Quelles transformations du masculin  ? Aux États-Unis, les spécialistes de la famille se sont quelque peu étouffés devant cette description jugée désinvolte de l’évolution des rapports hommes/femmes. Le sociologue Philip Cohen et l’historienne Stephanie Coontz, notamment, ont souligné à longueur de blog (2) et de tribunes (3) combien la journaliste prenait des libertés avec les faits, en se centrant sur le statut des femmes. Non, les jeunes femmes de moins de 30 ans ne sont pas mieux payées que leurs homologues masculins  ; non, elles ne représentent pas plus de la moitié des cadres  ; non, la condition féminine (taux d’emploi, écarts de salaire, tâches domestiques…), après s’être fortement améliorée, ne progresse plus depuis une vingtaine d’années. Le silence a régné, en revanche, sur la condition masculine telle que la dépeint H. Rosin. Les hommes sont-ils vraiment tous devenus ces êtres dominés, patauds et incapables de changement qu’a rencontrés la journaliste  ? On peine à le croire, et un simple regard sur le cours du monde suffit à interdire une telle généralisation. Mais l’excès même de l’annonce de la «  fin des hommes  » invite, malgré tout, à s’interroger  : comment les hommes ont-ils réagi à des transformations aussi importantes que l’entrée massive des femmes sur le marché du travail, leur plus grande réussite scolaire, les mobilisations féministes, le déclin du travail industriel, la montée du chômage, le refus de plus en plus affirmé de la violence  ? Une nouvelle «  identité masculine  » se fait-elle jour  ?

Rien de neuf sous le soleil  ? Le problème est que les réflexions sur les hommes naviguent souvent entre deux écueils. Le premier, c’est le «  rien de neuf sous le soleil  »  : toute analyse des transformations du masculin risque alors d’être renvoyée à l’inanité sous prétexte que ces transformations ne changent rien à l’exercice d’une toujours implacable domination masculine. Certes, mais alors comment comprendre, par exemple, l’action de ces pères qui montent sur des grues pour réclamer haut et fort le droit de voir son enfant et pestent contre une justice qu’ils jugent acquise aux femmes  ? Second écueil  : la rhétorique de la «  crise de la masculinité  », qui décrit des hommes en proie au malaise et au doute face au déclin des valeurs associées à leur sexe (autorité, virilité…), en oubliant cette fois-ci tous les avantages qui restent liés au simple fait d’être un homme. Les historiens ont d’ailleurs montré la récurrence de cette rhétorique, que l’on retrouve dès la Renaissance, au point que certains se demandent si les hommes «  ne sont pas interminablement en crise  »  !

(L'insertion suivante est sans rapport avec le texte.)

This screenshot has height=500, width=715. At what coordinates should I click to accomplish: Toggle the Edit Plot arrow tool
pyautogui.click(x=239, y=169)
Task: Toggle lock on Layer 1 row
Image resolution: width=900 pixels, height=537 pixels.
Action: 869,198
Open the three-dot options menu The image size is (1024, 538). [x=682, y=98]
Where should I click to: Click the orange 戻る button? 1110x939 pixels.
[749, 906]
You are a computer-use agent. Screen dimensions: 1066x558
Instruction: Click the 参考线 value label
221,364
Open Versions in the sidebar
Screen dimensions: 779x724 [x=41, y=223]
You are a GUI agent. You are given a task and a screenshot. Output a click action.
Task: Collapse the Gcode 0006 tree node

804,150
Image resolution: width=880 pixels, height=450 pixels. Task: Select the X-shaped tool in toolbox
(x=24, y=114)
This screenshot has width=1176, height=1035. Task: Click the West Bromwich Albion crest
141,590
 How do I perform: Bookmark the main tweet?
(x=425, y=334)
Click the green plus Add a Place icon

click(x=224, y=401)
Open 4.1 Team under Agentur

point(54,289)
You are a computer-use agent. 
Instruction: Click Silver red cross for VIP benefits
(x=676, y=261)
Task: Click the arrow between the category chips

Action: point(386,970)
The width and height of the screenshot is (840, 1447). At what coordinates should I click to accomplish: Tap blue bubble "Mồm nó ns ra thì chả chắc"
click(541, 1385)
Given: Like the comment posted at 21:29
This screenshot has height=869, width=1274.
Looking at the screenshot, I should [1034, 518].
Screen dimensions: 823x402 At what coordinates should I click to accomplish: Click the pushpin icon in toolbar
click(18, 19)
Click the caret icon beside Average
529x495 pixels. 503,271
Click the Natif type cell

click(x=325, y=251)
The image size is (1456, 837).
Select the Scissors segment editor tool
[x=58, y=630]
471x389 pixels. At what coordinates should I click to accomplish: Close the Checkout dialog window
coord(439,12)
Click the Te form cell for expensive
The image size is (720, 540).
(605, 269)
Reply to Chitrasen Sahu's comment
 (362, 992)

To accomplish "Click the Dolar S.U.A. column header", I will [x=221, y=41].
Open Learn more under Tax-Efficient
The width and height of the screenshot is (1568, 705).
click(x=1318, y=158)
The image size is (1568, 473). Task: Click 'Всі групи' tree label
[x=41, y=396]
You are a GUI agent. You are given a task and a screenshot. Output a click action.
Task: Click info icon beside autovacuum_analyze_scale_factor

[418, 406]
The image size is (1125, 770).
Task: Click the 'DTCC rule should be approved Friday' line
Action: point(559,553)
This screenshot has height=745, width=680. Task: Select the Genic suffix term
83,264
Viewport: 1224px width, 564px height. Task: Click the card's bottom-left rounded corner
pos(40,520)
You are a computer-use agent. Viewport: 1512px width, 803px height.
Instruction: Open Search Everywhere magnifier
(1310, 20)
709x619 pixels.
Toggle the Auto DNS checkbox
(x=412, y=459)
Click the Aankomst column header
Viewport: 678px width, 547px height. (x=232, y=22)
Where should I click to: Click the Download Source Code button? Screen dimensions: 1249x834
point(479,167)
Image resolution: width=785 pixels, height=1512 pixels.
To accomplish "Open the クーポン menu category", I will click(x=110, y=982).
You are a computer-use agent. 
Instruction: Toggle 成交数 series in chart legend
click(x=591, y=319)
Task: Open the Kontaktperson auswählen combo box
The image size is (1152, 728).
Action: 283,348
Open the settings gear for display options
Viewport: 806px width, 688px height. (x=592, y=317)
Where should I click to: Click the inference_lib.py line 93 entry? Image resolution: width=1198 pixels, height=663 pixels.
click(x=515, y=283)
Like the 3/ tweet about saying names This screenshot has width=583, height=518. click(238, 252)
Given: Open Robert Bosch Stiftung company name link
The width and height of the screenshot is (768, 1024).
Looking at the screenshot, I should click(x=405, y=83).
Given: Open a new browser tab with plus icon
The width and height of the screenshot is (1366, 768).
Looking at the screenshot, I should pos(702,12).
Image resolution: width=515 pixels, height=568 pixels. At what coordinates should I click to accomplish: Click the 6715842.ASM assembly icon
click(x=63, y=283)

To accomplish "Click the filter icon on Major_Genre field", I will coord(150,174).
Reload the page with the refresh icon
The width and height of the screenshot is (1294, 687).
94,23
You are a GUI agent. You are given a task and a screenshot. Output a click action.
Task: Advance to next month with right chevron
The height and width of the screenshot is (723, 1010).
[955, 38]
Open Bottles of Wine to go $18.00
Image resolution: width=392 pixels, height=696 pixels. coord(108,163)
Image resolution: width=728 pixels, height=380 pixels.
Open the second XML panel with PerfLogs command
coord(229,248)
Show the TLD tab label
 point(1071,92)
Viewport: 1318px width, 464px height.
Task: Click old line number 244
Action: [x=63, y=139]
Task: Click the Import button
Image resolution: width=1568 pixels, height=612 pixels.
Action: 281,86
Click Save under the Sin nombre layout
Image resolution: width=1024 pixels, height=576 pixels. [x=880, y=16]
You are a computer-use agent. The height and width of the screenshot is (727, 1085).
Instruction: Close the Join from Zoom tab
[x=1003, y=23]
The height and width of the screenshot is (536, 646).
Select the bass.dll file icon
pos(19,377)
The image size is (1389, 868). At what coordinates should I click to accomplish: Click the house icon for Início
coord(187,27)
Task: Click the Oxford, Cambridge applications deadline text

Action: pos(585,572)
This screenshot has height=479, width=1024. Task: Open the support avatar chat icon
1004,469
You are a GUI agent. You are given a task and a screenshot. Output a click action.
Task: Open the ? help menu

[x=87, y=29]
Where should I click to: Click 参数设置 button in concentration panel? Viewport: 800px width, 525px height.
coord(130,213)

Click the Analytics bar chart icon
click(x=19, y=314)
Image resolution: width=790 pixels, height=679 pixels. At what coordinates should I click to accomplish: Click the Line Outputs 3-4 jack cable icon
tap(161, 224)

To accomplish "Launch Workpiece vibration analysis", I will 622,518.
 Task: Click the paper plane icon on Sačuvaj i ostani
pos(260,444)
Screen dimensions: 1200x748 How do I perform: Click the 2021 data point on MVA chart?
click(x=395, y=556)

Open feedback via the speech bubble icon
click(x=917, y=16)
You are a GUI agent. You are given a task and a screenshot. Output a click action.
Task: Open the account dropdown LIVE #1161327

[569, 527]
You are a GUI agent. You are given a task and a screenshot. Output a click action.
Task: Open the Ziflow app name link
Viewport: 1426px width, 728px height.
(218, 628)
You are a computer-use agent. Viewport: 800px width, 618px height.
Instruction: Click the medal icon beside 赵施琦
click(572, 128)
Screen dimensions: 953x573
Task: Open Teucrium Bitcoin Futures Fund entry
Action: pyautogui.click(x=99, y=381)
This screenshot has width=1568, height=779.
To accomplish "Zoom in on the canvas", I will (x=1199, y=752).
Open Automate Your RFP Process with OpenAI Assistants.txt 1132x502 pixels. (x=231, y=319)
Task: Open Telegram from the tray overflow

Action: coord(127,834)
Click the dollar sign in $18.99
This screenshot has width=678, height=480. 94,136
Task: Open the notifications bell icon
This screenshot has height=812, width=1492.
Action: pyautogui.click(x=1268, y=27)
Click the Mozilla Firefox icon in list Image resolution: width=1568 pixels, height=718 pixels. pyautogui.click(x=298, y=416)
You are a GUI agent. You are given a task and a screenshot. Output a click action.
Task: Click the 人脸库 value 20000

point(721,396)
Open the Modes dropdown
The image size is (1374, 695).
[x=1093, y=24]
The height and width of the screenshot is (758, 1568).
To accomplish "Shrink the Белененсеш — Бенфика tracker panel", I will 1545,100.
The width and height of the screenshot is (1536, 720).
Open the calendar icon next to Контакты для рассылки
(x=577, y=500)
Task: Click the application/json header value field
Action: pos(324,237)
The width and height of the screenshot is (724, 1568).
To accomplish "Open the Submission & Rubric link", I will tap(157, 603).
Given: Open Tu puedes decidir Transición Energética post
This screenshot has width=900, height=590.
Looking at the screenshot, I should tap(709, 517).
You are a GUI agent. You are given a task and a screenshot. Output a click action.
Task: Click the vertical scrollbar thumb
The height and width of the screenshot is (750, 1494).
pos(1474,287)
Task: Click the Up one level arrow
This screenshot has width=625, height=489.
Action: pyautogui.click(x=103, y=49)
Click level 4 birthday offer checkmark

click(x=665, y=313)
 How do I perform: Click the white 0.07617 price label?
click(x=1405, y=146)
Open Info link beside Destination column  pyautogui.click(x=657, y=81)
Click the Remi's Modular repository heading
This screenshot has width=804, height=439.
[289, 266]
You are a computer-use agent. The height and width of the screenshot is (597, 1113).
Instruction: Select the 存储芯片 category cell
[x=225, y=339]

On ne naît pas homme, on le devient  ! Depuis plusieurs années, des travaux de sociologues et d’historiens ont cherché à éviter ce double écueil. Ils montrent notamment la manière dont ont varié les manières d’exprimer sa masculinité au cours du temps. Des enquêtes récentes permettent également de comprendre à la fois l’existence d’une norme masculine «  hégémonique  » (méfiance pour le féminin, crainte de perdre la face, recherche de consécration…), auquel chaque homme est confronté, et les diverses façons qu’ont les différents groupes sociaux de s’en accommoder, certains se repliant dans une virilité intransigeante, d’autres tentant de se réformer… sans perdre pour autant leurs privilèges  ! On peut alors s’interroger, sans rallier la plainte masculiniste, sur les coûts que représente une domination masculine qui ne s’exerce pas sans contrepartie. Autant d’occasions de rappeler que l’identité masculine n’a rien d’intangible  : on ne naît pas homme, on le devient.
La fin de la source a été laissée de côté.